My grainfiller/sealer arrived, so I put a couple of coats on the front of the headstock and sanded smooth, but I think I sanded through the sealer at the end groin of the dowels. After re-priming, the dowels were showing again <sigh> I discovered that I had some black pearl base coat, so I sprayed the back of the headstock with that and copper on the front. Things seemed to be going well. the black peal layed down realy nicely, and the copper went on fine. The dowels were hardly noticeable. I decided to put the logo on, and that's when things went pear shaped. I have been using a small sample pot brush to smooth out the decal and remove bubbles. Unfortunately I wasn't as careful as I should have been when bringing the brush back to position, and caught the edge of the decal a few times.

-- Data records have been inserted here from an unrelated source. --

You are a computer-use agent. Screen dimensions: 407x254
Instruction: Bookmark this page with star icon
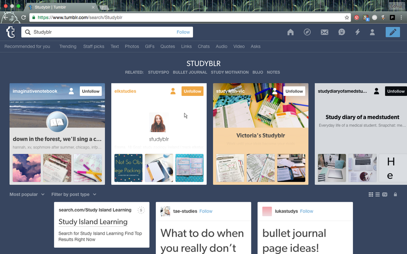click(347, 17)
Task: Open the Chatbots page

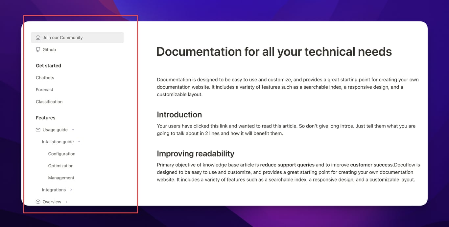Action: [45, 78]
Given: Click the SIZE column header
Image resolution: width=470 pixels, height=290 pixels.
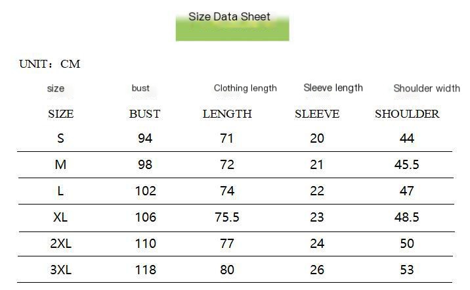Looking at the screenshot, I should [61, 114].
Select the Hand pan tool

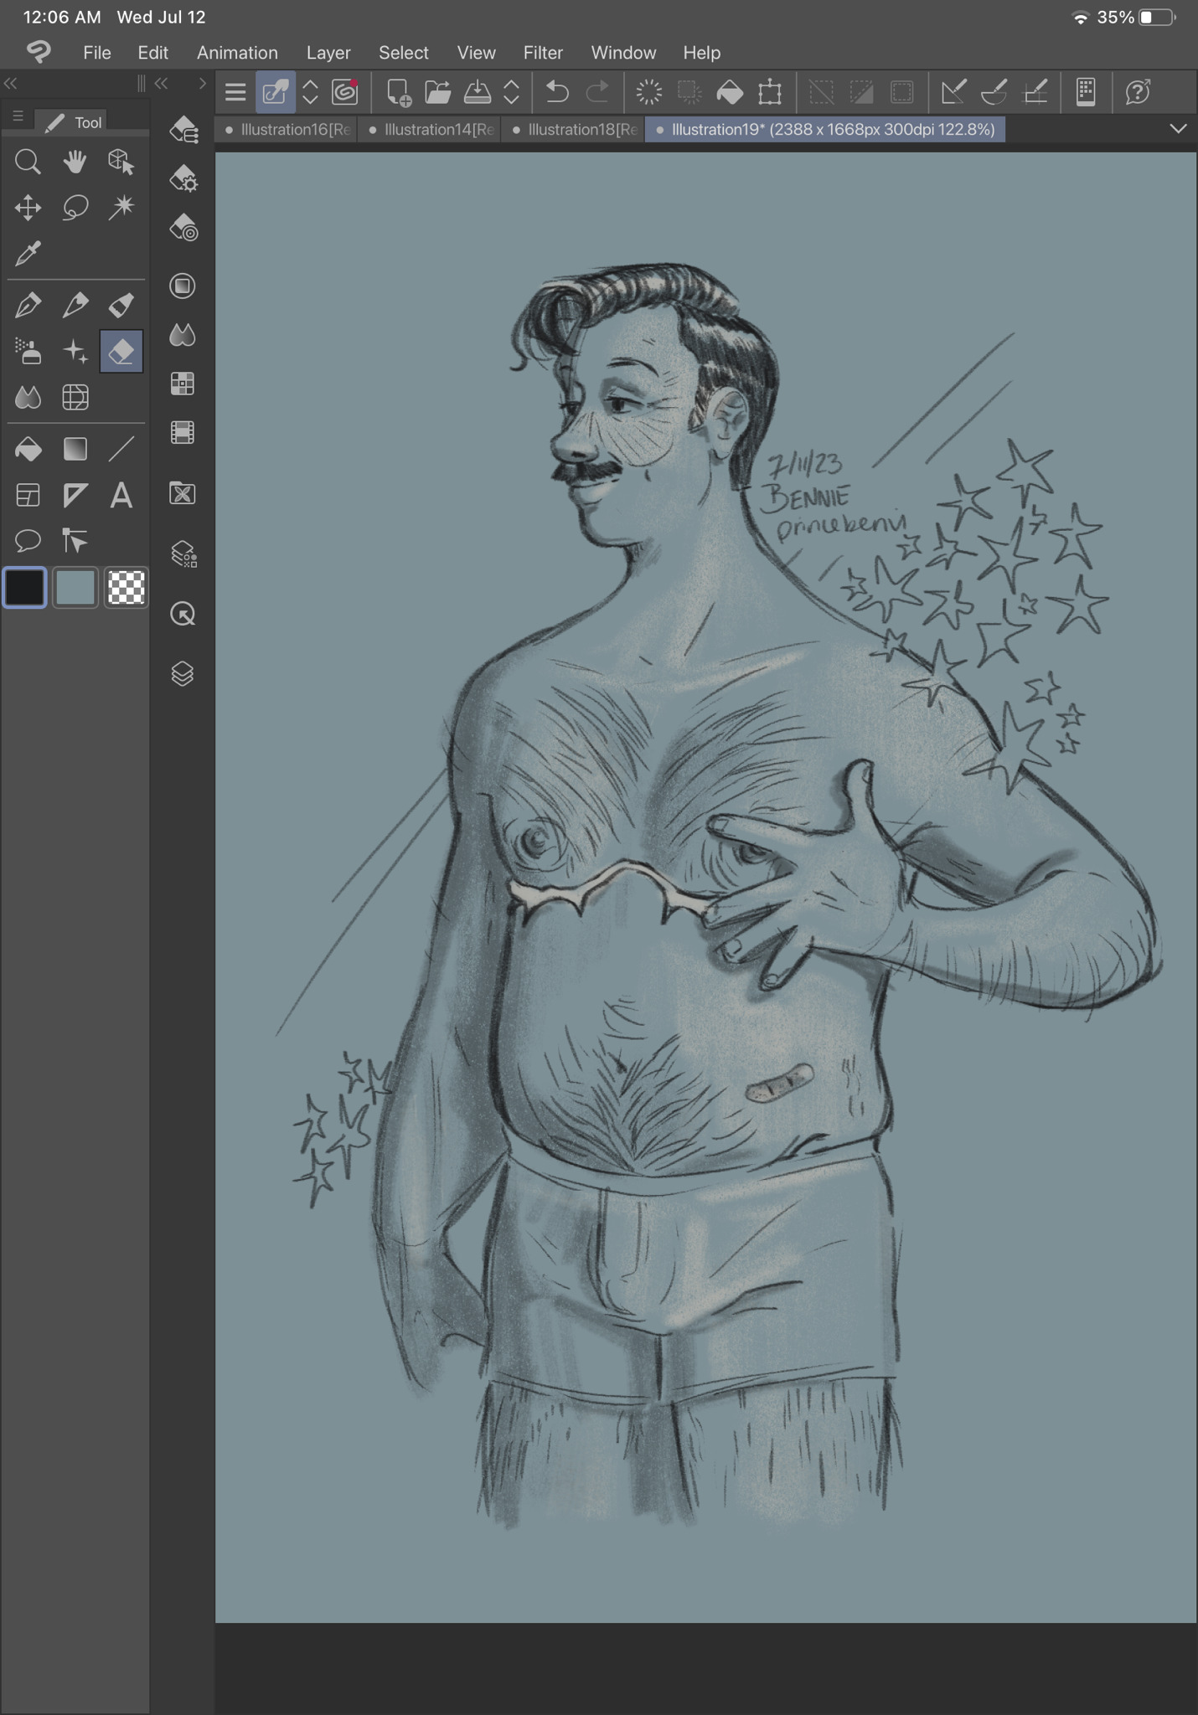[75, 162]
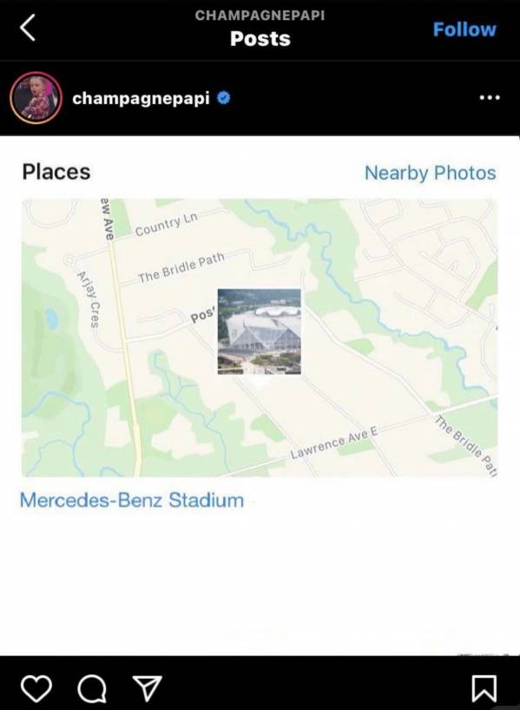Click the Arjay Cres street label

click(x=89, y=299)
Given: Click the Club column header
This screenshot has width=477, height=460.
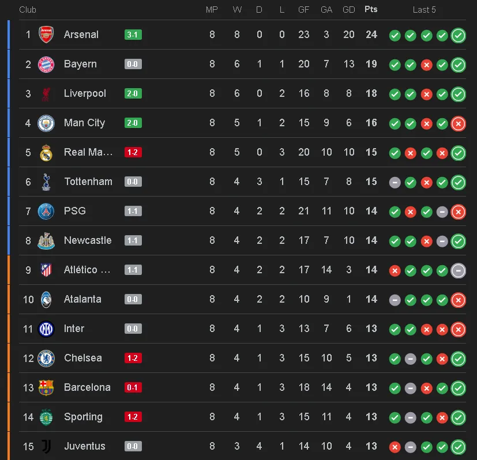Looking at the screenshot, I should pyautogui.click(x=27, y=9).
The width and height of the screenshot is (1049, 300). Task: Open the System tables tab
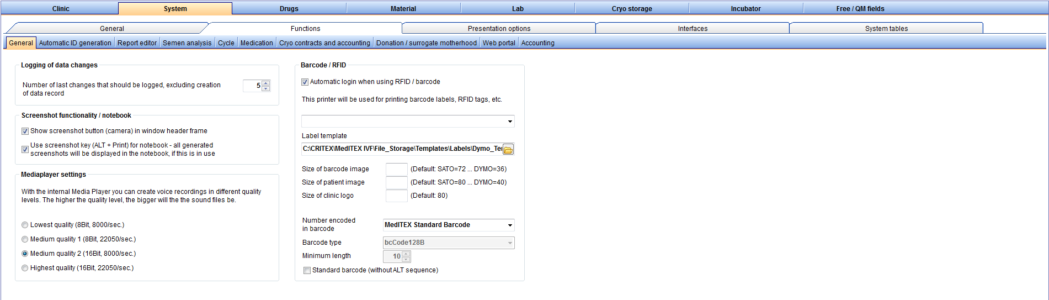click(886, 28)
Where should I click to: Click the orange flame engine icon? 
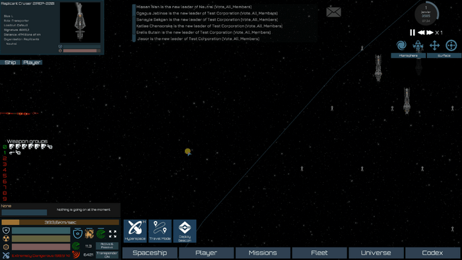coord(89,234)
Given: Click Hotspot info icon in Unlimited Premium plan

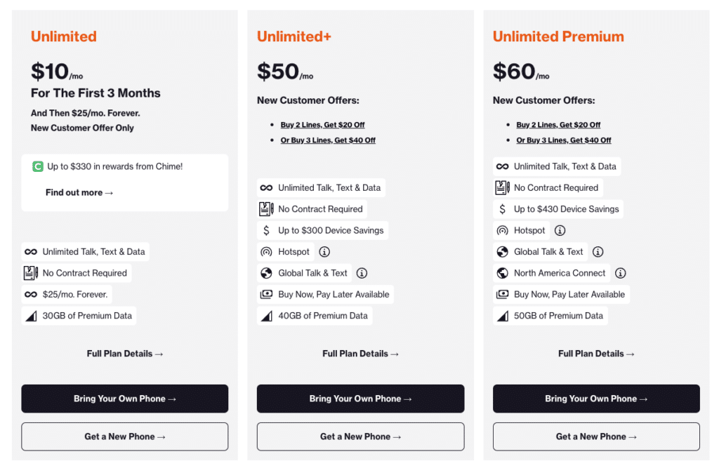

Trying to unfold the delicate membrane while the glue on it is drying was hard.I ended up removing some of the toner, since it's printed on the top of the decal.
To try and fix things I sanded it back to the primer, re-shot the copper, and tried again. This time, I put a coat of clear on the front, and while still wet, placed a reversed printed decal face down on the headstock. I figured with the stiff backing still on it, it should be easier to remove all the bubbles and face down it woul be protected. I forgot to add the cross linker to the clear, and I didn't wait long enough. When I went to wet the backing and remove it, some of the clear came with it in strips. Worse, there was s bunch of bubbles. I tried to sand back the clear, and puncture the bubbles. My thinking was that the clear would seep into the punctured bubbles and they would disappear .... I thought wrong .

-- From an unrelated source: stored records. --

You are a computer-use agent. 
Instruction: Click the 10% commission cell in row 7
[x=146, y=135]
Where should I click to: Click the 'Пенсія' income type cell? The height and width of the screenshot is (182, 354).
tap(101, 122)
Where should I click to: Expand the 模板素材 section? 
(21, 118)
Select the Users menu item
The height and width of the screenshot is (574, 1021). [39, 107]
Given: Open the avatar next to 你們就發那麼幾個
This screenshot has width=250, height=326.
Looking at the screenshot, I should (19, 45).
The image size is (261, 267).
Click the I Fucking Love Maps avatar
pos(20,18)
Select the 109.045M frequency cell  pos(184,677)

This time I sanded the front of the headstock back to bare timber, and i noticed the dowel sanded at a different rate, so you could feel them even when you thought it was smooth. I decided to put sealer on again, sadning it level and not sanding though the sealer. Primed again, and again, you could still see the down faintly when the primer dried (while wet you couldn't see them, so I got excited prematurely.). I sanded the primer smooth and shot the base. It looked ok, in the bright light, but in the shade you could see a dark and light sections. I started sanding the back and sides with 800 grit, then 1200, 1500, 200 and 2500. Sadly in the process I managed to get sanding marks on the copper base coat.
I lightly sanded to the basecoat to remove any deeper marks, printed out another decal, and coated it with a single coat of cross linked clear. Next morning I sprayed another coat of copper base, and it looked nice and smooth, no crap on it, and even colour, even in the shade. WIN!!!! After giving it time to properly dry, I applied the decal. The coat of clear did the trick, and allowed me to position it, and remove any bubbles with a small foam brush. The clear protected the toner from getting rubbed off in the process.

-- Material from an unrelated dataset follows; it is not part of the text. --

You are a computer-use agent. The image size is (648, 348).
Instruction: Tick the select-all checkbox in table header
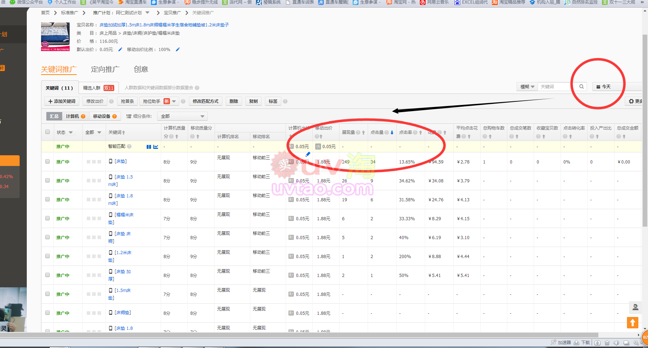point(47,132)
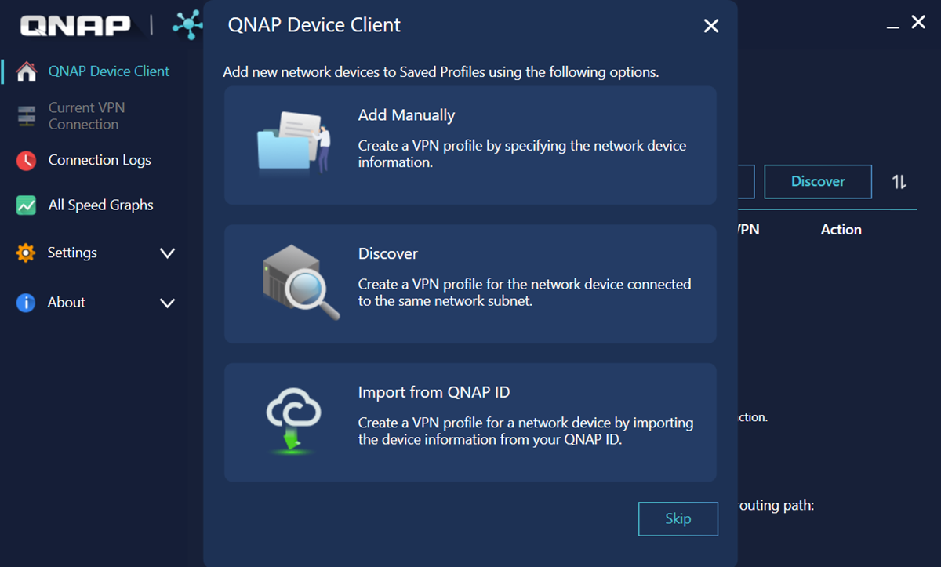
Task: Click the Skip button
Action: tap(678, 518)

Then came more potential headaches. I decided rather than having to deal with breaking out the gun and having to clean it again after every coat, I would use a foam brush to brush it on. I made two mistkes, both of which, a video by the manufacturer says not to do . First, they say to apply with a good quality high density foam brush, not one of those cheapo hardware store brushes.....mine came as part of a set for less than $4 from Bunnings. The reason being that the cheap foam brushes will give you bubbles. Well yeh, I had bubbles. Next they say once it on and had a chance to level, don't mess with it! You will end up with lumps from dried clear. Well I took the sample pot brush and tried to remove the bubbles...and yeh, that didn't end well .
Luckily all was not lost. I gave it an hour (another mistake I had made earlier when spraying was not leaving enough time between coats, probably why it peeled off the primer.). After an hour, with the foam brush I put on a second coat. Immediately after I used the tip of the foam, barely touching to skim across the surface and the bubbles from the first pass went away. I put on another couple of coats this way so now there is enough thickness for me to level sand so I can polish. I'm going to give it a week before I do that. Might post some pics tomorrow after I take them.